Tom Brady has taken the Patriots to their fifth Super Bowl during his tenure as their starting quarterback, and he’ll be staring down his Super Bowl opponents from 2007: The New York Giants. Brady is the star player for an archrival of the Buffalo Bills, which gives me reason enough to want to see his smug prettyboy head get clanged and dented a few times. I don’t need another reason to hate Tom Brady. But I’ll be parting ways with the Bills soon. Its been a wonderful run with them, but I find a lot of their current practices inexcusable and I officially began the process of detaching myself from them a couple of years ago. Once they leave, the team most likely to fill the void will be the New York Giants, so it isn’t like I need another reason to cheer for them. It’s an almost perfect love/hate matchup for me. If only the Bears had been Brady’s antagonists this year.

People in Buffalo hate Tom Brady because he carves up the Bills like a pumpkin twice every football season. And considering how much I hate him personally, it’s saying something that today, I’m writing to defend him. As I mentioned, Brady is actually a really good guy in person, and between his All-American sheen and the secrecy of the Patriots, the media spin machine has to invent every excuse it uses to rile sports fans into a healthy, frothing anti-Brady rage. The media has done this job well over the last week and taken two harmless comments Brady made and spin them out of control.

The first was a comment Brady made at a pep rally in New England. Addressing the crowd, Brady said “I wish I could take all you guys to Indy with us. We’re going down there, and we’re going down there for one reason. We’re going to give it our best, and hopefully we have a lot more people at our party next weekend.” That final clause is actually pretty harmless. Brady is not the kind of guy who runs around talking shit about his opponents, bragging about how much better he is. That clause is more a statement of hope for Brady, who lost several games to the Giants in the past; in the 2007 Super Bowl, it was the Giants who wrecked New England’s dream of the only perfect season in the 16-game era. During that game, Brady was physically abused and beat up in ways most quarterbacks aren’t used to, and mentally terrorized in a way I’ve never seen any quarterback endure in 15 years of watching football. If anything, that sentence was a humble tip of the hat to an opponent Brady knows is fully capable of slamming him to the turf again. But the New York City media wasn’t concentrating on the fact that Brady, at best, was hoping for a win. Instead, they took the part about a lot more people showing up at next weekend’s party and whirled up some bullshit about him making a guarantee.

A few days later, Brady talked with glowing admiration about how his parents supported him and flew out to see him wherever he played. Of his father, Tom Brady Sr., Brady said, “Even when I started my pro career, (Tom Sr.) traveled to Buffalo. I don’t know if you guys have ever been to the hotels in Buffalo – they’re not the nicest places in the world – but he would still travel to those.” That whole comment would have been instantly forgotten the instant he said it – in 99 percent of the country, it in fact probably was – had he not tossed in the backhanded reference to Buffalo.

**Word and item position data**
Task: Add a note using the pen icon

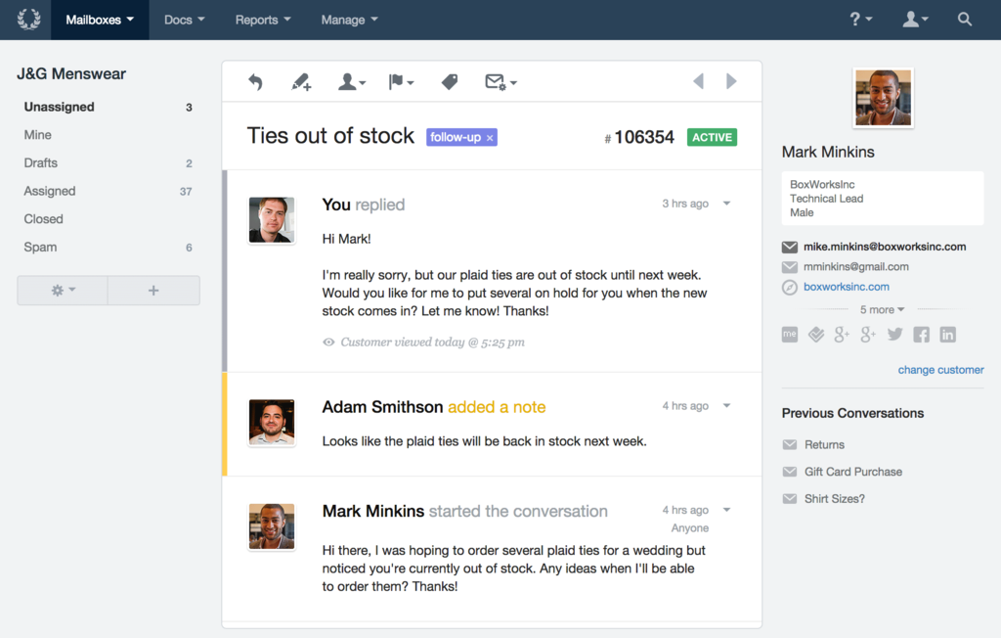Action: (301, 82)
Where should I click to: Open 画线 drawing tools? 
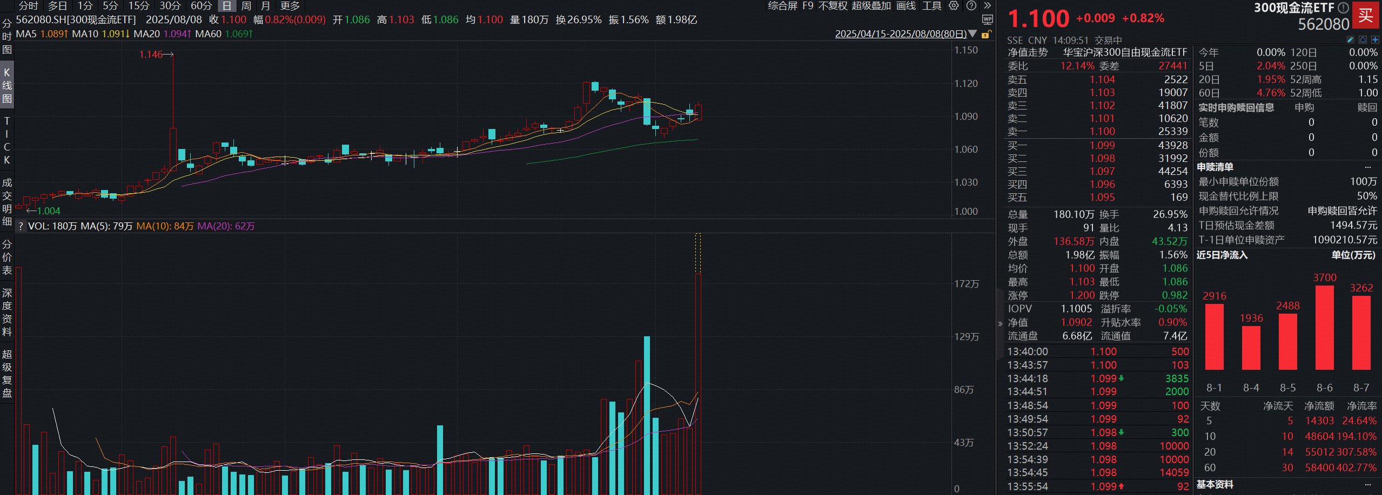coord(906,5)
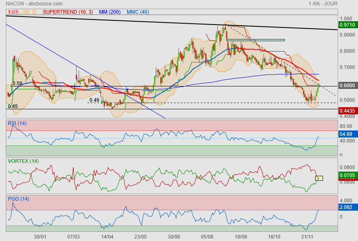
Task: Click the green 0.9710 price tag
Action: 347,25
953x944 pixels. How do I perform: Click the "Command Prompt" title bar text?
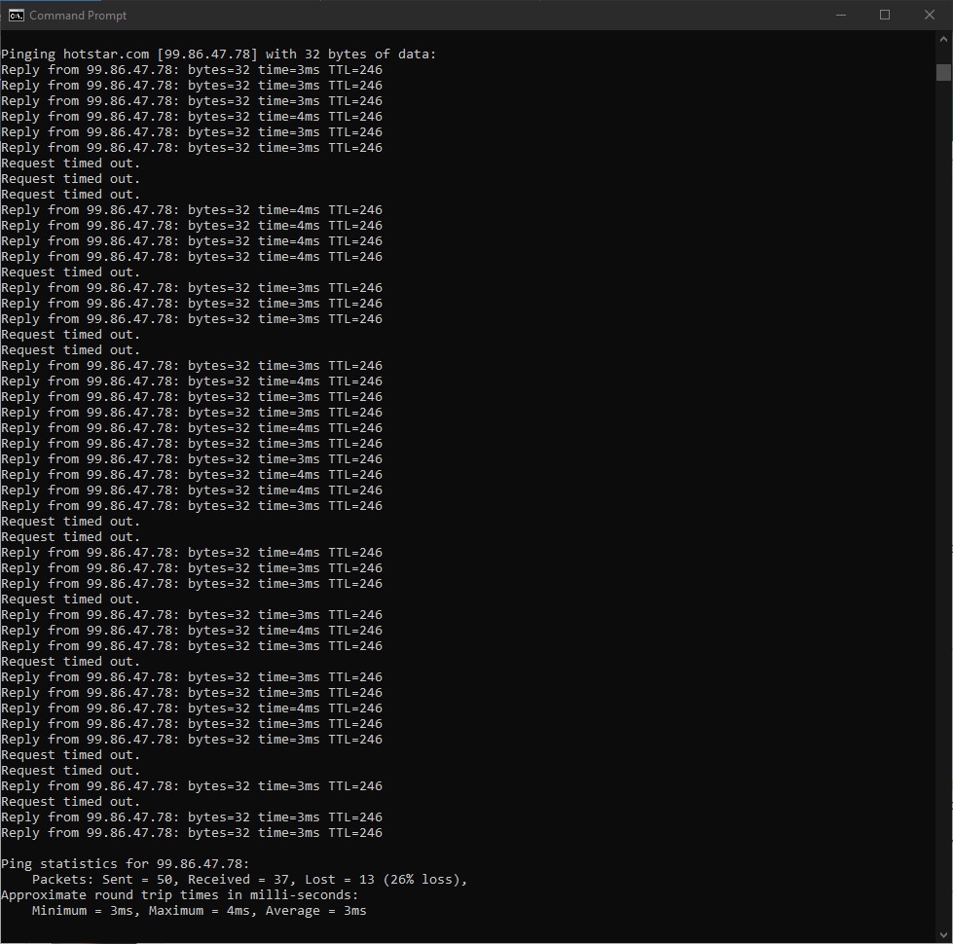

---

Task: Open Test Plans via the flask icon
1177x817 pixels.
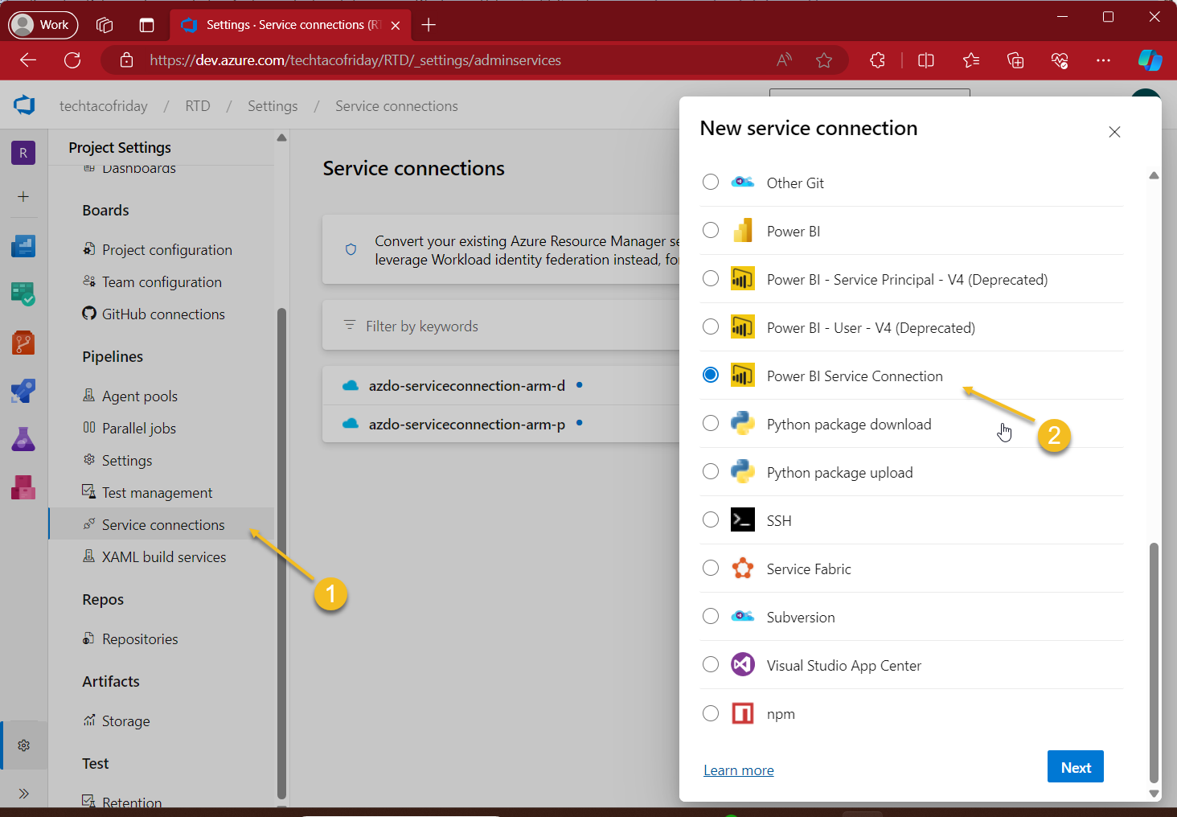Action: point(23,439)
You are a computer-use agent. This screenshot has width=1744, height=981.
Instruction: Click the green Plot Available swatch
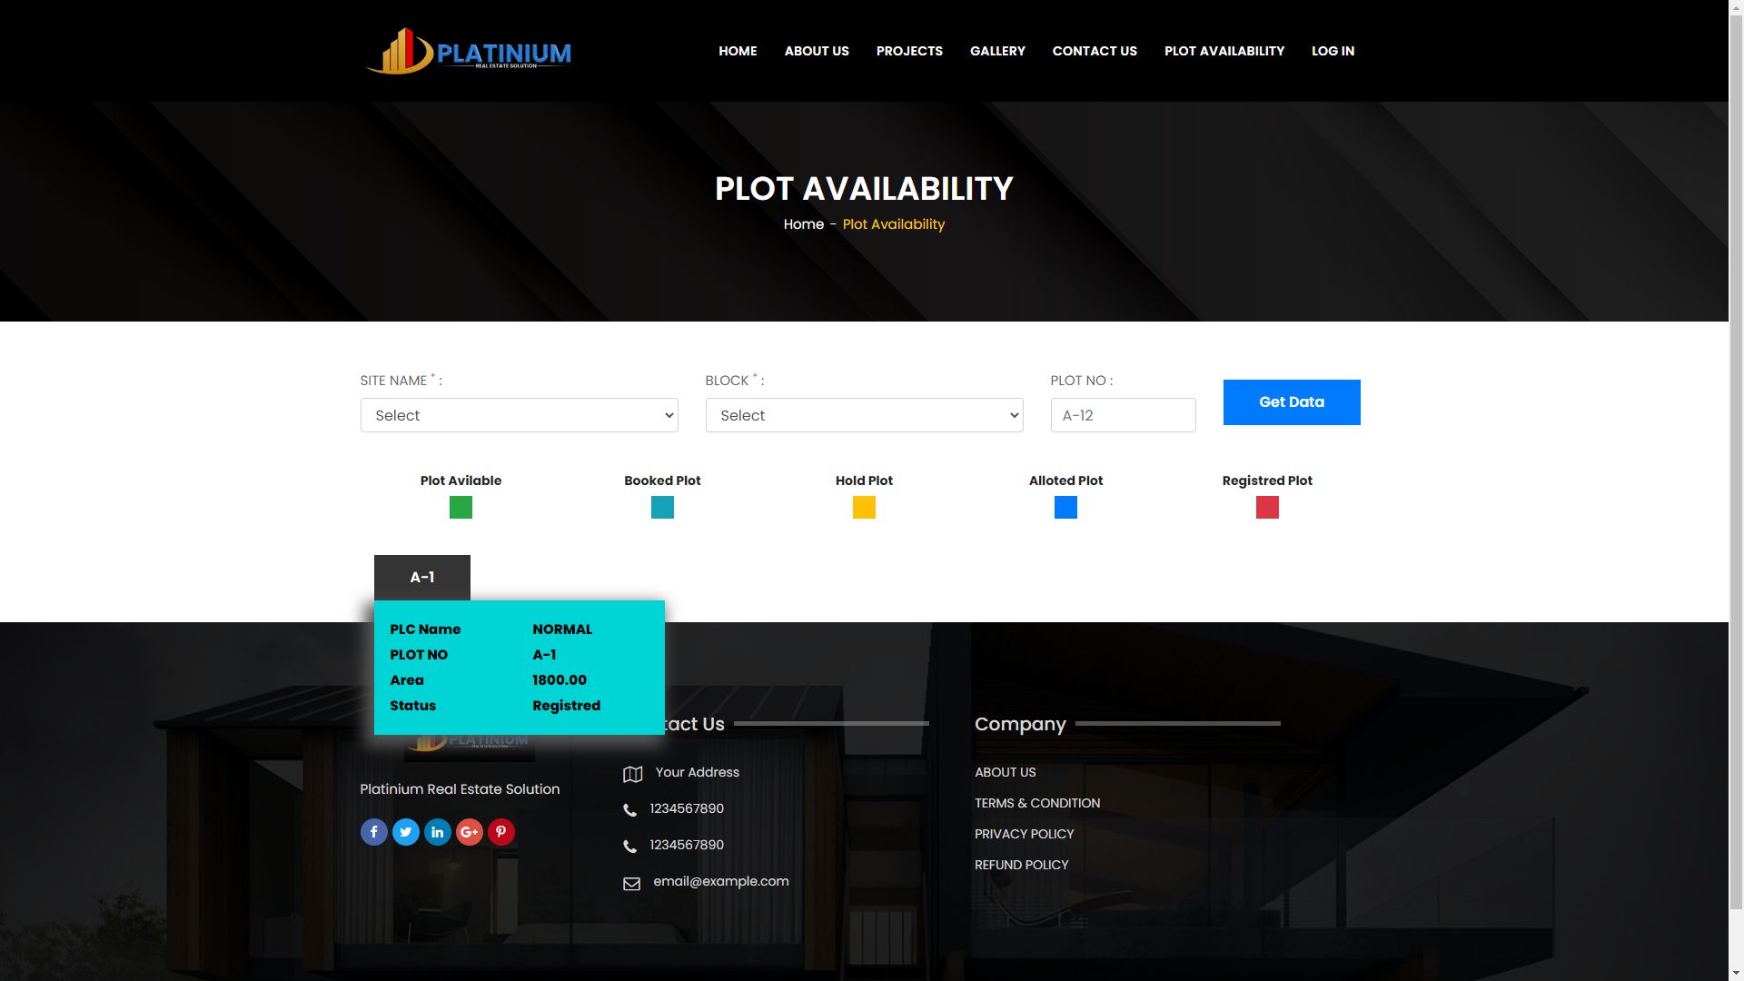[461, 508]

* * *

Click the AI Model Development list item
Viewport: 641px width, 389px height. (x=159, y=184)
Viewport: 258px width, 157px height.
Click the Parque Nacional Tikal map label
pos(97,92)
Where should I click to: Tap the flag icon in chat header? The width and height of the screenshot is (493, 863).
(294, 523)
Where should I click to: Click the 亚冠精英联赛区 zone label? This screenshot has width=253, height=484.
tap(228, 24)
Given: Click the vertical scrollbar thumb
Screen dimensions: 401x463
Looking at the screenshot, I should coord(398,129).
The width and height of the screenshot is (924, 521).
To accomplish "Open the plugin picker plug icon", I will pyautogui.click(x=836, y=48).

**Brief 1**
Edit the listing, starting at the line containing "Task: Add a note using the pen icon" and ending at the line containing "953x944 pixels. How", so that "pen icon" becomes "pencil icon" and nothing else changes. Leave the pictures out of your answer.
**Brief 2**
Resume the piece about Tom Brady and the media from the point where it stops.

**Written reply 1**
Task: Add a note using the pencil icon

Action: (301, 82)
Where should I click to: Open 画线 drawing tools? 
coord(906,5)
Task: Click the green 0.9710 price tag
Action: 347,25
953x944 pixels. How do I perform: Click the "Command Prompt" title bar text?

**Written reply 2**
When Brady made that remark, I shrugged it off like a lake effect snowflake. This is Buffalo, after all, a city in such dire shape that a onetime starting quarterback for the Bills, Rob Johnson, slammed the place in a nasty tirade on how boring Buffalo is. When his interviewer asked if it was really that bad, Johnson replied “Ever been there?” The Bills fielded a Hall of Fame quarterback in the 80’s and 90’s, Jim Kelly, who – while never a top-tenner – frequently shows up in the top percentage of quarterbacking greats. While Kelly is long retired and now keeps house in Buffalo, at the time of his draft in 1983 he was so pissed off about being exiled to Buffalo that he walked out of the NFL and played his first two years of professional football with the Houston Gamblers, a team in an unproven upstart league. He came crawling back to the Bills only because there were no other options. Both incidents are long forgotten.

That’s why Buffalo’s reaction at Brady’s offhand remark was so difficult to fathom. This is Buffalo, a city that prides itself on toughness. With our image, it takes toughness to live here. But when Brady commented on the sorry state of our hotel industry, the city jumped down his throat with an indignant hatred I would have earlier only ascribed to Chicagoans bitching about how Chicago will never be as awesome as New York City. The reaction was insane, topped out by a local radio station holding a ceremonial burning of Tom Brady shirts. All over a comment on hotels which Buffalo natives probably don’t stay in very often.

Let’s not kid ourselves. That petulant overreaction happened because Buffalo hates Tom Brady. We’ve heard much worse, and had Brady still been a third-stringer, we would have shrugged it off like it came from Curtis Painter. I’m ashamed to say that Buffalo lost enough of its composure to necessitate an apology by Brady. No, Tom. If anything, I’m sorry this proud beacon to roughneck-tumble character threw a hissy fit over something so mundane. Even OJ Simpson – another former Bill, by the way – never endured our wrath like that.